When carrying out this work, Mr Lane fell off his ladder and suffered head injuries. Mr Lane sued the company in a personal injuries action. In order for the action to succeed he had to prove that he was an employee working under a contract of service.
Decision In the High Court the judge found that Mr Lane was an independent contractor.
In the Court of Appeal, however, it was held that, in relation to the porch job, this was the company’s business and not Mr Lane’s.
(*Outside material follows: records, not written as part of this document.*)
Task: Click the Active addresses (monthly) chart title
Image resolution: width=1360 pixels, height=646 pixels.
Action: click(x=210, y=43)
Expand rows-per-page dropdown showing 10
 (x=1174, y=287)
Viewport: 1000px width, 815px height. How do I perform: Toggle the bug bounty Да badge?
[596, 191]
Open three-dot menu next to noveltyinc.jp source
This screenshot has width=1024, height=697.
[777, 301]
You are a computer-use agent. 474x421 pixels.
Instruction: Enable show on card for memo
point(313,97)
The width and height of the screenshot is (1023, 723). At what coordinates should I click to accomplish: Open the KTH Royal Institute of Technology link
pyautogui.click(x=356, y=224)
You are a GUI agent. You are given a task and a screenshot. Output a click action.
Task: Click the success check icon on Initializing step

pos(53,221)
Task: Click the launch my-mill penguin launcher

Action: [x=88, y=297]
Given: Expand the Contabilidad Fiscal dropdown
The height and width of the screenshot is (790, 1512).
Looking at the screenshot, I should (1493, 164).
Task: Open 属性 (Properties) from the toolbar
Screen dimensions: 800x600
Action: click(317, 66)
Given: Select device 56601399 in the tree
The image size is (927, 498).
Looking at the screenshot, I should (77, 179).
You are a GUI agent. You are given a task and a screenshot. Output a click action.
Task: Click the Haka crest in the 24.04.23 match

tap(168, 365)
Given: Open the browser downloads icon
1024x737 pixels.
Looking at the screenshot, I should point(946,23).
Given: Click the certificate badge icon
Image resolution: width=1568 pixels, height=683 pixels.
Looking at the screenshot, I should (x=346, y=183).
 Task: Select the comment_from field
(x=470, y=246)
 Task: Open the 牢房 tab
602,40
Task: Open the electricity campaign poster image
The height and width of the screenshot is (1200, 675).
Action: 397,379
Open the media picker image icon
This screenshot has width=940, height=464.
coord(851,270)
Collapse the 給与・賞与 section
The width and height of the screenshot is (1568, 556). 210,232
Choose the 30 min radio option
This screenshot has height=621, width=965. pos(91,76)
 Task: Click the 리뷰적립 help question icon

CommentarySafety at work was an issue in this case and the Appeal Court considered Mr Lane’s employment status in relation to the single engagement only. Henry L.J. stated
“ When it comes to the question of safety at work, there is a real public interest in recognising the employer/employee relationship when it exists, because of the responsibilities that the common law and statutes …. places on the employer.”Henry L.J. adjudged that the company owed the duties of employers to Mr Lane. The distinction had been made between men on “the lump” doing labouring work and specialist sub-contractors and the judge considered Mr Lane to be closer to the former than the latter.
The case has little precedent value but illustrates the approach adopted by the courts in cases where safety is an issue.